The Pensions Regulator would not comment on whether it was attending specific meetings, but a spokesman said: "We have been and remain closely involved in discussions with Carillion and the trustees of the pension schemes as this situation has unfolded.

"We will not comment further unless it becomes appropriate to do so."

A spokesman from Carillion declined to comment.

Meanwhile Ministers from across the Government have met to discuss the plight of Carillion amid fears it is close to collapse.

Cabinet Office minister David Lidington hosted the summit of senior figures including Business Secretary Greg Clark and Chief Secretary to the Treasury Liz Truss.

Ministers from the Justice, Transport, Culture, Health, Education and Communities departments and ministries were also present, the Financial Times reported.

The Cabinet Office insisted it would not provide a "running commentary" on Carillion.

Carillion has struggled since reporting half-year losses of £1.15 billion.

Its share price plummeted 90 per cent after announcing its first profit warning in July last year.

They also slumped following the company's decision to breach debt covenants along with another profit warning in November, reporting annual profits are forecast to be "materially lower than current market expectations".

Major supplier

A Government spokeswoman said: "Carillion is a major supplier to the Government with a number of long-term contracts.

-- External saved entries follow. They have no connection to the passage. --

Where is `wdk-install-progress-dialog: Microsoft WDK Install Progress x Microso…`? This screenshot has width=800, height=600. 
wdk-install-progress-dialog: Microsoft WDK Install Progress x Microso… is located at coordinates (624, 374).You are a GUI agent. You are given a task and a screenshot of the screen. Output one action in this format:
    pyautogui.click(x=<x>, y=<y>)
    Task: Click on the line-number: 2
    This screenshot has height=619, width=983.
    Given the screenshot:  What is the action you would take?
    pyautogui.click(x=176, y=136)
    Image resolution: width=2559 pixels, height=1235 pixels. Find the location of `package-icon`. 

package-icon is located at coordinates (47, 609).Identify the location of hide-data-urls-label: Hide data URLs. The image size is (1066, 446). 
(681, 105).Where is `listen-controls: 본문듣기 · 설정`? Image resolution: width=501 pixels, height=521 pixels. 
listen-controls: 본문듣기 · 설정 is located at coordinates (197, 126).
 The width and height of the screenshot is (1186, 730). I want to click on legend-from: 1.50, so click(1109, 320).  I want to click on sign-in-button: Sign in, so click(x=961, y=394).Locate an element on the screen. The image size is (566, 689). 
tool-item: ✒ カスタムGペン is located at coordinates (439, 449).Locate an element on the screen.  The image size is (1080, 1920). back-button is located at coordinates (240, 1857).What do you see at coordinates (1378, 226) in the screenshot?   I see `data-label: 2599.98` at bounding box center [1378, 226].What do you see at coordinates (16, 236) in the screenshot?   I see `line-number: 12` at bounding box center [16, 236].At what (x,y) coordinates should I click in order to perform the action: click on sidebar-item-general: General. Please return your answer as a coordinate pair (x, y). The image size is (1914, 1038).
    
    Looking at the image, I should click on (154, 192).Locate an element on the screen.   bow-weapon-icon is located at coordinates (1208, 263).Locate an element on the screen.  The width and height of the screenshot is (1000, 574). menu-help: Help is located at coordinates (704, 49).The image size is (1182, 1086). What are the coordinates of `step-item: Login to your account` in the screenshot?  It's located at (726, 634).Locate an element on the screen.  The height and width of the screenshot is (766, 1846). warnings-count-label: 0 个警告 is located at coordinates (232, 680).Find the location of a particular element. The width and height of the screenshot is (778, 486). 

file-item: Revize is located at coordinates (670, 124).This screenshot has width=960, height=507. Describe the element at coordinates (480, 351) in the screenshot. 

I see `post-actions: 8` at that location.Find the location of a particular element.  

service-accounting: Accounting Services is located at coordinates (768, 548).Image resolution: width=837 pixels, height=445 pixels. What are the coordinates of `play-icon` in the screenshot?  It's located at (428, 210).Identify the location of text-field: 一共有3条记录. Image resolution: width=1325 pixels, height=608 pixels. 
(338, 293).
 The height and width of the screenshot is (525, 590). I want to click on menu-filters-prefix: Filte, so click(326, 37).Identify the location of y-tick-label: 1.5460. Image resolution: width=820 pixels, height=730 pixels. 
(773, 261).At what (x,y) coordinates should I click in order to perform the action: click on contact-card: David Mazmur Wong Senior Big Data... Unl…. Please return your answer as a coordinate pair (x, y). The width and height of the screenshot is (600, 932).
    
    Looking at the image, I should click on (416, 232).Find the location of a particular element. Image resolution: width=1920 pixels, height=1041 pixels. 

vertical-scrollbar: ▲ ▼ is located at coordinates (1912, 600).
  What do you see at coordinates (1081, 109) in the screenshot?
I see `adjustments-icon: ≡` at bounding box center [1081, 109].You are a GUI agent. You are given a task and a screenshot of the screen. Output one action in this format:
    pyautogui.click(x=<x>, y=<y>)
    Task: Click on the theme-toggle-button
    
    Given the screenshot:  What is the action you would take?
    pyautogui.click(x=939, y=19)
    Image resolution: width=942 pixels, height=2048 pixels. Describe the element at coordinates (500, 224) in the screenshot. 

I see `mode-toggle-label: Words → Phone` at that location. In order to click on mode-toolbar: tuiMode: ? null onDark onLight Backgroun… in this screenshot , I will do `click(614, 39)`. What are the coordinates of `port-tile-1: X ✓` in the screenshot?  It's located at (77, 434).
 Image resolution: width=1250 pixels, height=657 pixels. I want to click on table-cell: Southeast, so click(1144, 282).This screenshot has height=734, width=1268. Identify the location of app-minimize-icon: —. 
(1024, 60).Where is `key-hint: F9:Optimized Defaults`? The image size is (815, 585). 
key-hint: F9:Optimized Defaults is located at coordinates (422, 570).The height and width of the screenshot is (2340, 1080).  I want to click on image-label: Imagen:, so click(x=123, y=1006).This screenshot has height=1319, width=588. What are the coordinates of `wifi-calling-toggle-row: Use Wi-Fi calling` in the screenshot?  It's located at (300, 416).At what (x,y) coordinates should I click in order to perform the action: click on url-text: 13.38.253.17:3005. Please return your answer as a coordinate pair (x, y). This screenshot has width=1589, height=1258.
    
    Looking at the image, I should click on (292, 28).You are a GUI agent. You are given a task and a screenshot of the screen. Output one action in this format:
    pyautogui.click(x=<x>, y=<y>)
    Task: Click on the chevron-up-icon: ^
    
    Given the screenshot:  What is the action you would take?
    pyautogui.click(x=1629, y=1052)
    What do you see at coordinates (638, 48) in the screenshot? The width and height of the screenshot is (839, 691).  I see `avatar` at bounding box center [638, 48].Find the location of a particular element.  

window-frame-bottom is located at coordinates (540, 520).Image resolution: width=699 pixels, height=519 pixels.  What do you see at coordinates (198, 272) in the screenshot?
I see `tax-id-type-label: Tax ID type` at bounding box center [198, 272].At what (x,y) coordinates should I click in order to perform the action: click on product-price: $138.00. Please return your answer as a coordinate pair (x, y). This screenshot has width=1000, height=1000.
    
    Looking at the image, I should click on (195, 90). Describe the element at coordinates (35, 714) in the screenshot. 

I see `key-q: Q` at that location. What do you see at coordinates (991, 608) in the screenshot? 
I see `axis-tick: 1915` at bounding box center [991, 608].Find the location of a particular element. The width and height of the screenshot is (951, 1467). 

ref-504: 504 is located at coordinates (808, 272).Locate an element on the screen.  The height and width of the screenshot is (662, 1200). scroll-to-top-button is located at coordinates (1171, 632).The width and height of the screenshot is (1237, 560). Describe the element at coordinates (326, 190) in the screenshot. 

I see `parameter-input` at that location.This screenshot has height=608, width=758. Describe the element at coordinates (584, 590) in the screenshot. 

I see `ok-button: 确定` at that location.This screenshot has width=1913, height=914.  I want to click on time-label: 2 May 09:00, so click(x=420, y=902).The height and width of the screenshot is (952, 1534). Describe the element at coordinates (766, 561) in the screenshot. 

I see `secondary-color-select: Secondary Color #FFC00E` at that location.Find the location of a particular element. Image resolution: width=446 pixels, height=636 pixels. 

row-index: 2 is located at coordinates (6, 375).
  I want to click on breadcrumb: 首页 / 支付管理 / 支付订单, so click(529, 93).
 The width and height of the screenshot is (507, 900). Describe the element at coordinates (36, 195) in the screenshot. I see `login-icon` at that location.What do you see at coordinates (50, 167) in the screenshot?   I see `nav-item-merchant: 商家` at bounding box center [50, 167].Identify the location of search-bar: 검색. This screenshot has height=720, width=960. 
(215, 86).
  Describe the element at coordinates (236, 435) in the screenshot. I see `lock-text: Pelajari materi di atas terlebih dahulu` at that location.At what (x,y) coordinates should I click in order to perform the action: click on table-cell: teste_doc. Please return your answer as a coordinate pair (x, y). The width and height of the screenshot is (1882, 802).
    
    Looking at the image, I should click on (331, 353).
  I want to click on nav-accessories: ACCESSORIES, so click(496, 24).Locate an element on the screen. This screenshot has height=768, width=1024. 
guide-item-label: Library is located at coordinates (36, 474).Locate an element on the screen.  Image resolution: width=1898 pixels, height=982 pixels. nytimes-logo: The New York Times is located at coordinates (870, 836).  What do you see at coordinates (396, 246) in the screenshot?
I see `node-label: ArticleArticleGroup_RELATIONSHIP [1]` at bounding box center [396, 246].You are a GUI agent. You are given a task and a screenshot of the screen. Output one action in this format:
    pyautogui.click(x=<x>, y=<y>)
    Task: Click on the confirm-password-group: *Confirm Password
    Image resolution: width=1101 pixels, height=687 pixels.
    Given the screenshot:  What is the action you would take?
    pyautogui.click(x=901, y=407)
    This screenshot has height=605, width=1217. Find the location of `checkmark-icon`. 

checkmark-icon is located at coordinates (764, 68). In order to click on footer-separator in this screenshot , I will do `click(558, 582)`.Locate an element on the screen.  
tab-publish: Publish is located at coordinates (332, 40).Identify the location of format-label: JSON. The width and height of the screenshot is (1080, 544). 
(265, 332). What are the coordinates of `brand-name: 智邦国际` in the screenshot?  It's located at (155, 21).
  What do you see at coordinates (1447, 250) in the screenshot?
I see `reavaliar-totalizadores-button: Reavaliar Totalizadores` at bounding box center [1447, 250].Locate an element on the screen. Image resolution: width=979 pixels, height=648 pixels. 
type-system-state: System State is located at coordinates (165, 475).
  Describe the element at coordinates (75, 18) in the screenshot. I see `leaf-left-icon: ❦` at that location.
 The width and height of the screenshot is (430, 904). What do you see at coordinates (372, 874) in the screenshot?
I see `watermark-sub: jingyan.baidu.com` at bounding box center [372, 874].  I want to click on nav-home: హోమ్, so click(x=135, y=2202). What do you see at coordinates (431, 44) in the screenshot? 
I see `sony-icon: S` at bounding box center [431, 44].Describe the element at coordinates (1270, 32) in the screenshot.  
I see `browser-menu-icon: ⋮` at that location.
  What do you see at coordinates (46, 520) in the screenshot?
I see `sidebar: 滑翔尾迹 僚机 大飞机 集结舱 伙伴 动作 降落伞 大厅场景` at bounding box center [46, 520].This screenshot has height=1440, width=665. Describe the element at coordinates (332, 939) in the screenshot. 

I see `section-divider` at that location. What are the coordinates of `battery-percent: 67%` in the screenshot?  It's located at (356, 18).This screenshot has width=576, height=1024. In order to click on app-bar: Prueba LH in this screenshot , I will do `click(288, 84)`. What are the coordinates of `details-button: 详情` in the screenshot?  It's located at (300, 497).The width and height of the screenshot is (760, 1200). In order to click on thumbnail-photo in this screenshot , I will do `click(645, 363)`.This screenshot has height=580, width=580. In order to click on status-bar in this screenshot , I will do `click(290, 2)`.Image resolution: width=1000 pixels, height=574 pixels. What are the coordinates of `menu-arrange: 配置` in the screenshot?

"We are committed to maintaining a healthy supplier market and work closely with our key suppliers.

"The company has kept us informed of the steps it is taking to restructure the business.

"We remain supportive of their ongoing discussions with their stakeholders and await future updates on their progress."

Meanwhile the union Unite is calling on the Government to consider all possible options including bringing contracts in-house, as doubts continue to grow over the future of troubled construction and outsourcing giant Carillion.

The company employs more than 20,000 workers and there are many more workers reliant on the company’s future in its supply chains.

Unite represents more than 1,000 workers at the company and has many more members in the supply chain.

Aside from its construction business the company has many outsourced public sector contracts in health, education, the prison service and local authorities. It also has contracts in many other industrial sectors.

Consider all options

Unite said that despite the Government having said that it has contingency plans should Carillion collapse it believes it must go further and make clear that it is considering all options. This should include the possibility of bringing contracts back in-house.

Unite also believes that if the Government provides any financial assistance or guarantees loans to Carillion, there must be an assurance that workers in the supply chain are protected. Carillion employs very few construction workers on its new build developments, instead relying on sub-contractors and agency labour.

Unite received assurances from Carillion after the company’s share price plunge last November and was assured there was nothing to be concerned about.

Unite assistant general secretary Gail Cartmail, said: “The Government must consider all options while the future of Carillion hangs in the balance, including bringing contracts back in-house.

“If taxpayer’s money is used to fund corporate mismanagement then the Government should be looking to ensure that public sector contracts are brought back in-house at the earliest possible opportunity.

“If the Government is forced to institute a rescue package they need to also ensure that the supply chain is fully protected as many of these workers lack even the protection of basic employment rights, as they are employed on a bogus self-employed basis, through agencies and via umbrella companies.”